Full RGB vs. Limited RGB: Is There a Difference?

BenQ
2020/04/09

If you’re using a PC monitor, then the difference between full and limited RGB has important implications for image quality. So the answer is a definite yes. The divergence has to do with the differing needs of monitors and TVs in the digital image processing age. Also, please keep in mind full or limited dynamic RGB ranges refer to degrees of light and dark intensity. They have no direct relation to bit color depth, and HDR works just fine with both.

The full and limited ranges apply to each individual monitor or TV regardless of peak brightness. In other words, a 300-nit TV and a 1000-nit monitor will have their own versions of the same full/limited counting system. Just as many steps for both, but each identical step will have a different value on the TV and monitor (presumably three times more intense on the latter). The individual nature of RGB ranges makes monitor and TV calibration very important. 

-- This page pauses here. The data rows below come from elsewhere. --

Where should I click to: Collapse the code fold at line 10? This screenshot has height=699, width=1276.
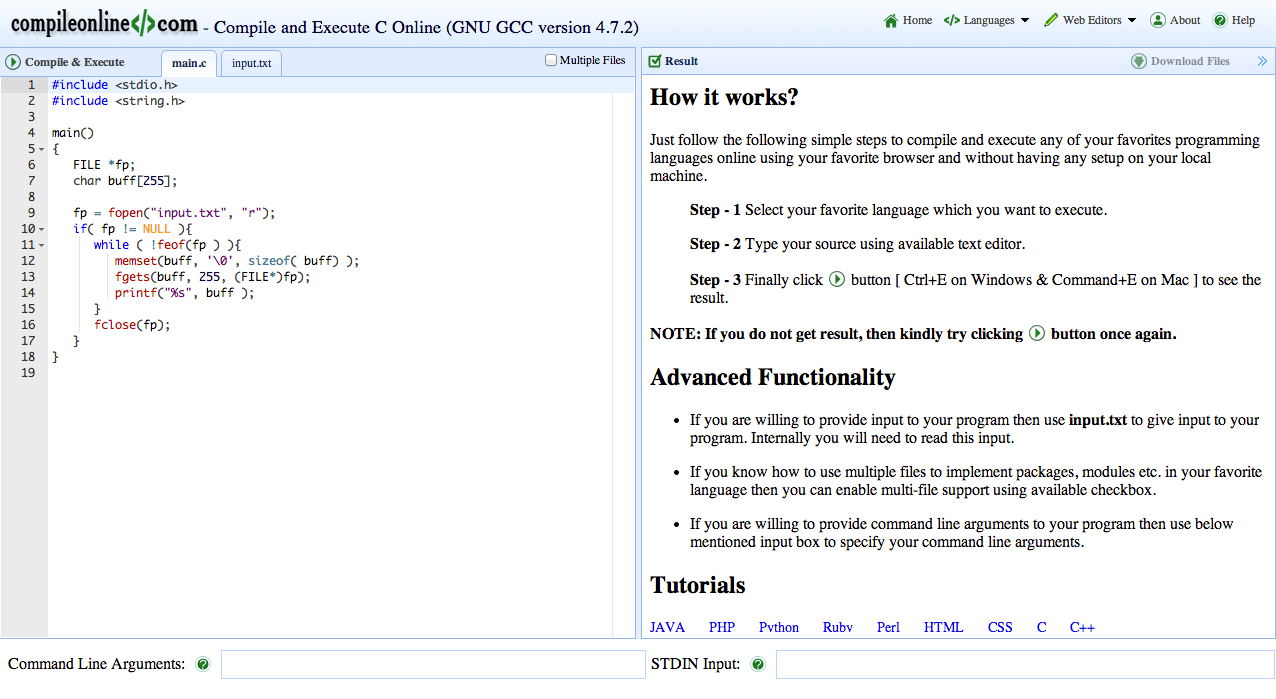pyautogui.click(x=40, y=228)
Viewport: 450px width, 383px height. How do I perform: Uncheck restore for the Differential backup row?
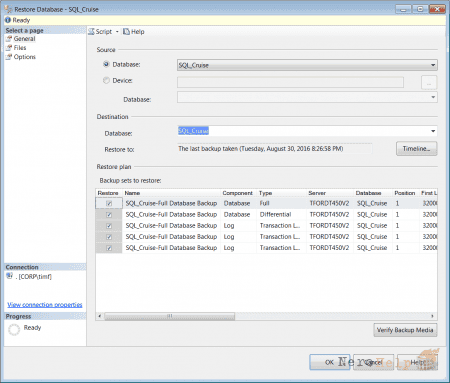pyautogui.click(x=109, y=215)
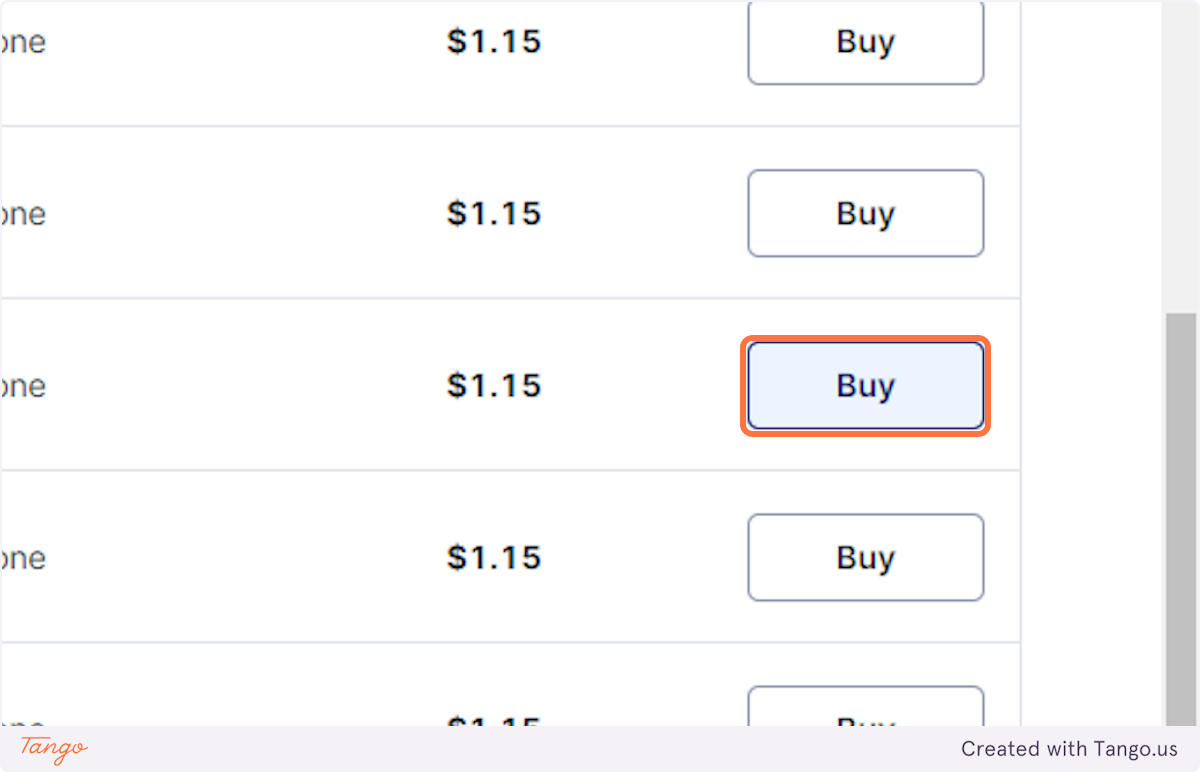Image resolution: width=1200 pixels, height=772 pixels.
Task: Click the $1.15 price in the fourth row
Action: (x=494, y=558)
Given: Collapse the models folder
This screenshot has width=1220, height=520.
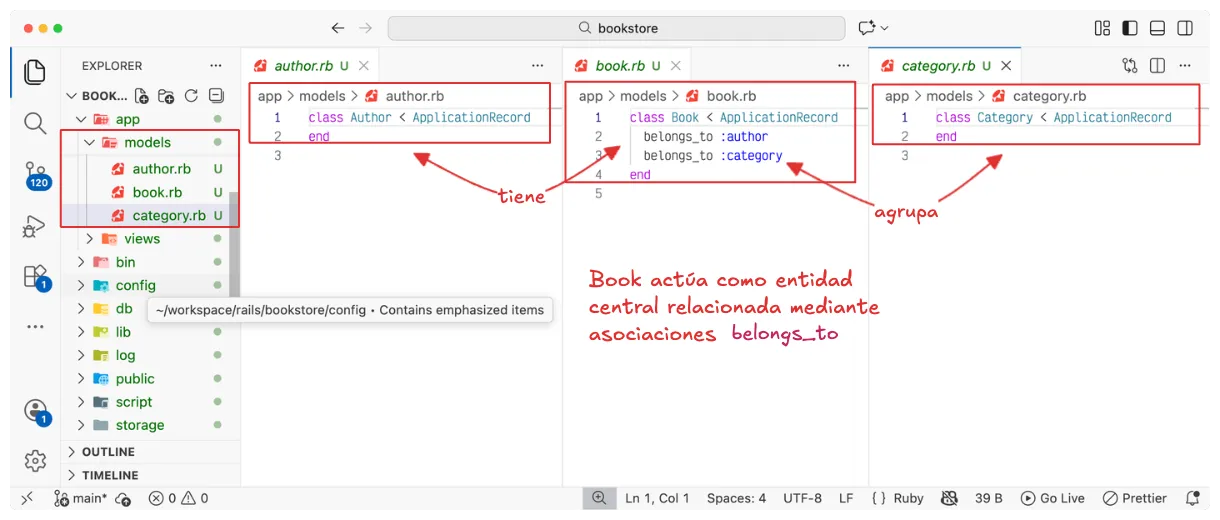Looking at the screenshot, I should [x=147, y=143].
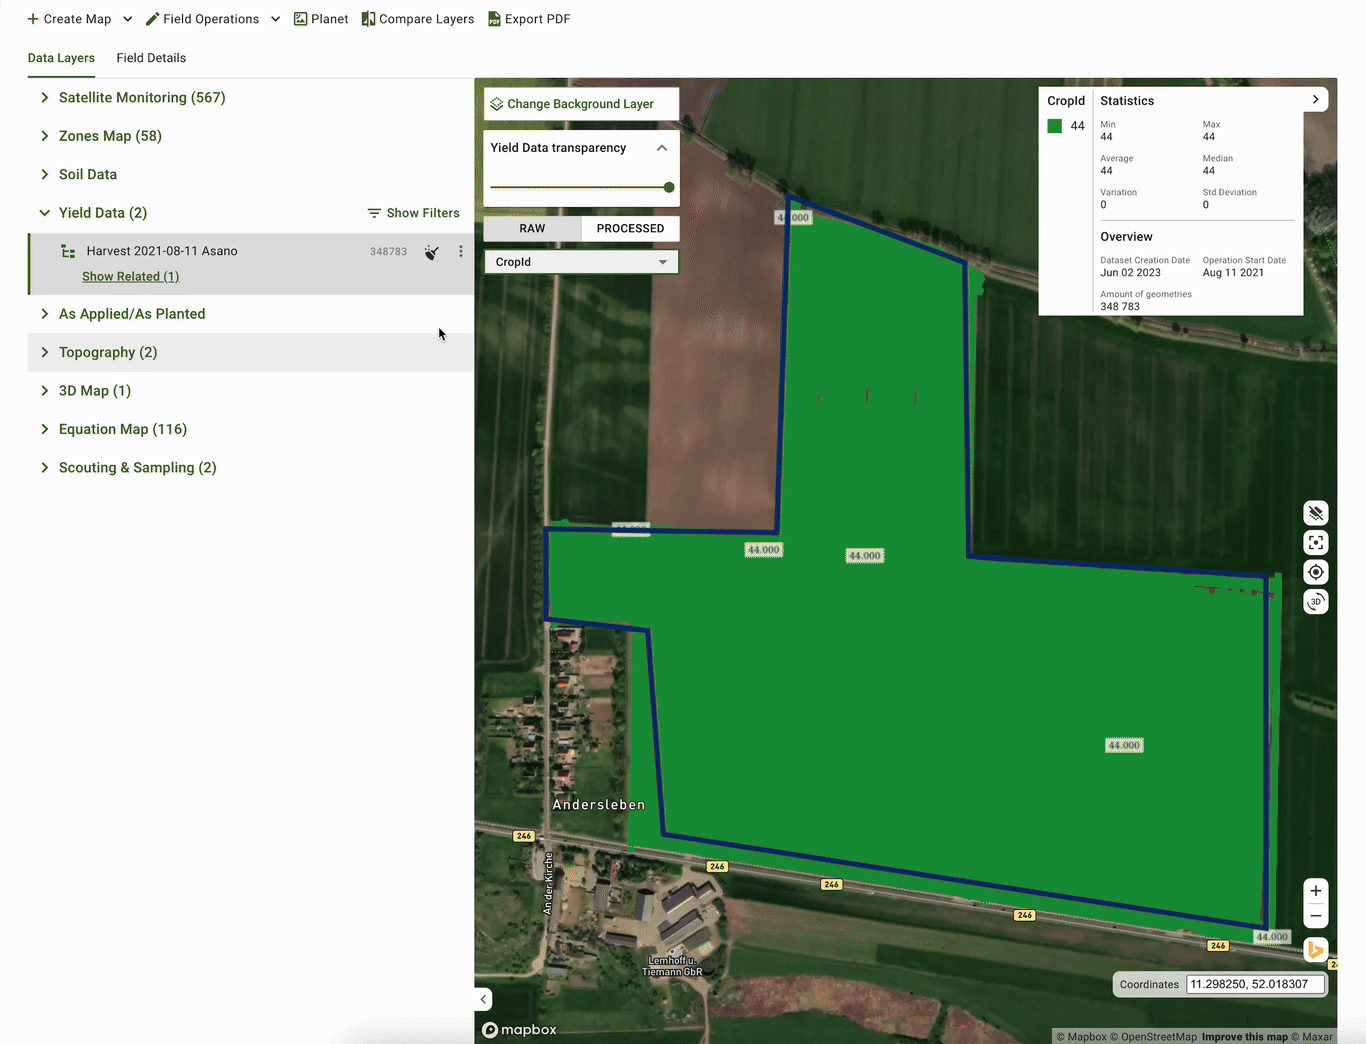Click the clean/broom icon on Harvest dataset
1366x1044 pixels.
coord(431,252)
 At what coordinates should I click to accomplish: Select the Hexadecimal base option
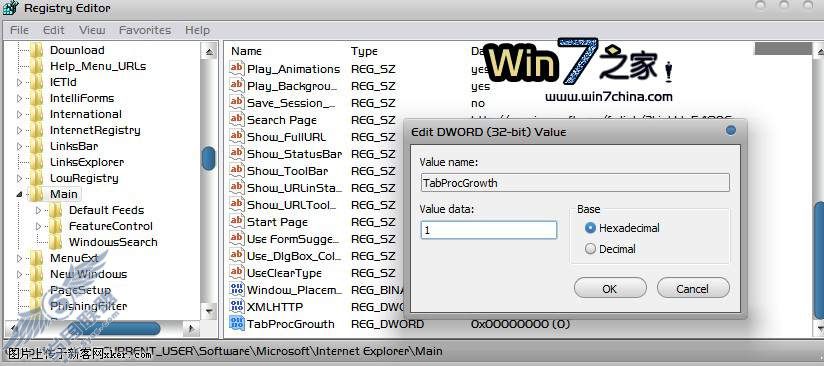click(x=590, y=228)
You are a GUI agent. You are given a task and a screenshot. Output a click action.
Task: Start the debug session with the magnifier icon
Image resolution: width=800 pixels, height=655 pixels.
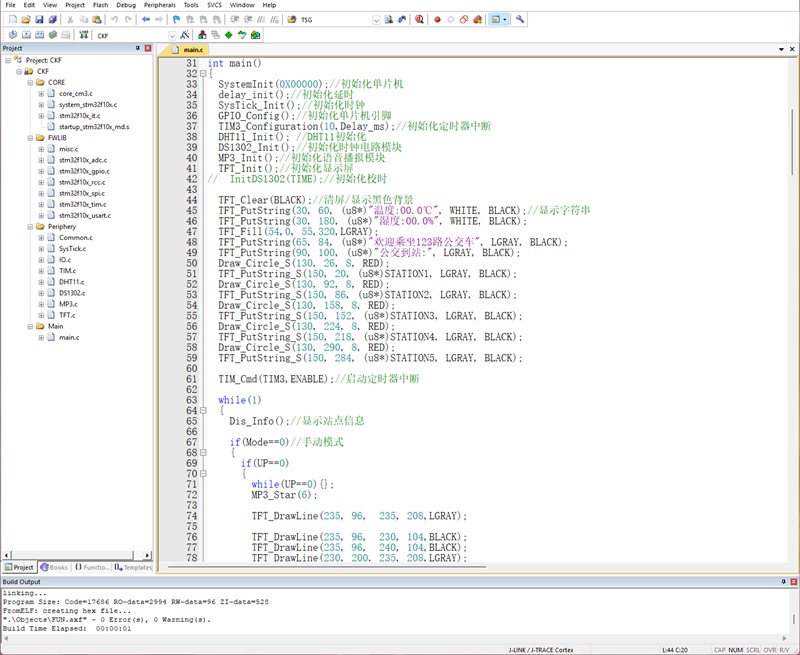[x=419, y=19]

How do we define full and limited RGB?

Currently an industry standard, the above terms apply to sRGB, or standard RGB, or just RGB. Originally developed by engineers from Microsoft, HP, Intel, and other companies, the scale has 255 levels. That means 0 represents absolute black on a display, while 255 stands for absolute white. Or darkest and brightest. In between are 253 shades, essentially. Other scales exist for more niche uses such as CAD/CAM, ranging from 0 to 147 for example, but we won’t get into those as they don’t apply to mainstream computing. Full RGB means the ability to show 0-255, or the full range. That’s what PC monitors have been using for years. Limited RGB has a range of 16-235. Its absolute black is 16 levels brighter (or less dark) than full RGB. By the same token, max white (or brightness) for limited RGB is 15 levels lower (less bright) than for full RGB. 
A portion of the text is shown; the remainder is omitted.